I am also slightly confused about weighting. I currently dive a BARE XCD2 Tech (2mm hypercompressed neoprene) drysuit, SP Knighthawk BCD and require 24#'s of weight. The backplate-mounted weights from DSS seem to be a good option.
  • What are the thoughts out there on this vs wieght pockets, weight belt?
I read somewhere that most BCD's are 3#'s positively buoyant and according to the DSS backplate specifications, the plate is 5#'s negative. Add the 8.1# backplate-mounted weights and...I still may require approximately another 8#'s of lead based on my limited knowledge of backplates and weighting.

O'Malley,

First "H" valves. I have them, and use them on my single tanks. Keeps my regulator set essentially the same for single tanks and doubles. If you purchase a right hand modular valve, and a left hand modular valve and the right and left hand "H" inserts you will have 2/3's of a manifold (all you need is the center isolator) if and when you are ready for doubles. If you know you are headed for doubles you might want to purchase a complete manifold (right, left and Iso) + the "H" inserts. Often you can get a better deal on a complete manifold, and you need not worry about getting compatible parts in the future.
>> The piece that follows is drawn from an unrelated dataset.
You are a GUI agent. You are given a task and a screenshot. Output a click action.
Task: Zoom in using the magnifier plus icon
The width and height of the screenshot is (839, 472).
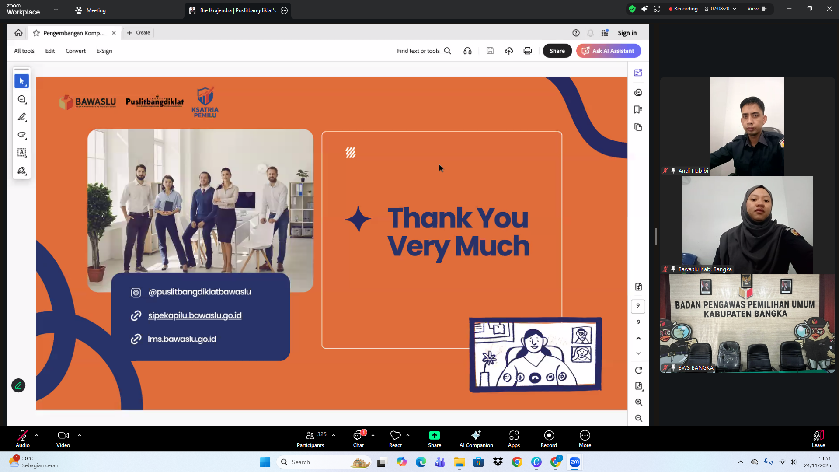pyautogui.click(x=638, y=402)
Regarding Lift and weighting:

Minimum lift is determined by weight of your rig at the surface without you in it, and / or by the initial buoyancy of your exposure suit.
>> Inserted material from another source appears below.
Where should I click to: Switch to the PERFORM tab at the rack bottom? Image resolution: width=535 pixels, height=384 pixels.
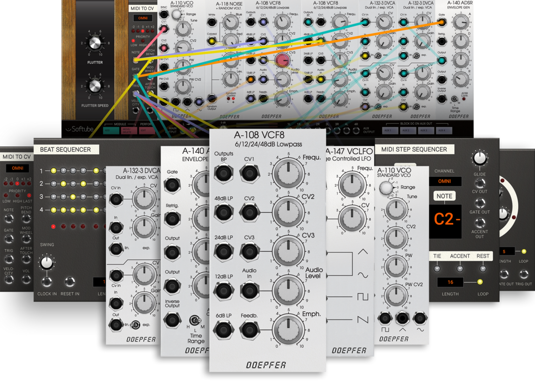[x=146, y=124]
You can easily estimate the weight of your rig, i.e. Full tank(s) + Regs + plate + can light + other ballast etc. All these weights are known, and you can get a number that's pretty close.

The initial buoyancy of your suit can be determined by getting in the pool with just your undergarment and suit. Vent out the gas until you have the minimum in your suit.
Add lead until you are neutral. This amount of weight represents the maximum possible you can loose in a total suit flood.
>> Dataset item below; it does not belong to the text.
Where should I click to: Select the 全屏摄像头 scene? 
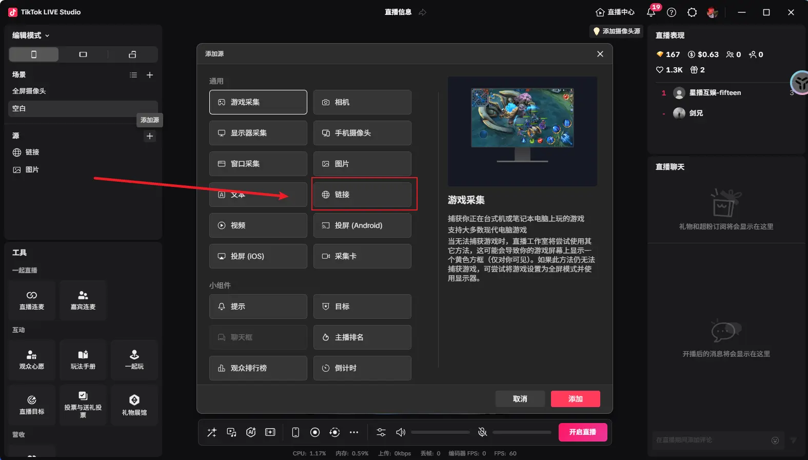[x=29, y=91]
Which ever of these two values is greater sets the minimum wing lift you need.

I always recommend that people new to BP&W first determine their total weighting, then their trim weighting.

In a single tank, and generous thermal protection (not a dive skin or 3 mil) I shoot for being eyelevel at the surface with no gas in my wing and a full tank. I rely on the compression of the exposure suit to offset the gas I breathe during the dive. This is allows me to hold a shallow stop.

Checking your total weight at the surface with a full tank is generally easier than at 15 ft and 500 psi. Doing it at the edge of the pool. deck, swimstep, etc. allows small adjustments to be made.

Once you have a total weight determined you can play around with where this weight should be for best horizontal trim. Having some temporary weights like ankle weights or soft weights you can move around or zip tie to the edge of the plate helps. Ankle weights can be wrapped around the neck of the tank.

You may find that all the extra XX lbs you need can be carried in a belt, or you may find that you need more weight higher on your torso, everybody is different. Tank type and tank position also plays a part. I set my tank height where I have the best access to the valve, and adjust trim weighting around this position.

I'd recommend checking total weighting and trim weighting before purchasing the bolt on weight plates.

Let me know if you have other questions.


Tobin
 
sbushong:
When added up that is $510, which is significantly more than "a few hundred dollars". I am probably splitting hairs though. I just wanted to make the point that doubles are not an inexpensive proposition. I certainly wouldn't want to go back to diving a single all the time though.

Doubles aren't cheap, but you don't need bands, a manifold and H's for set. Just bands and a manifold, ~$350.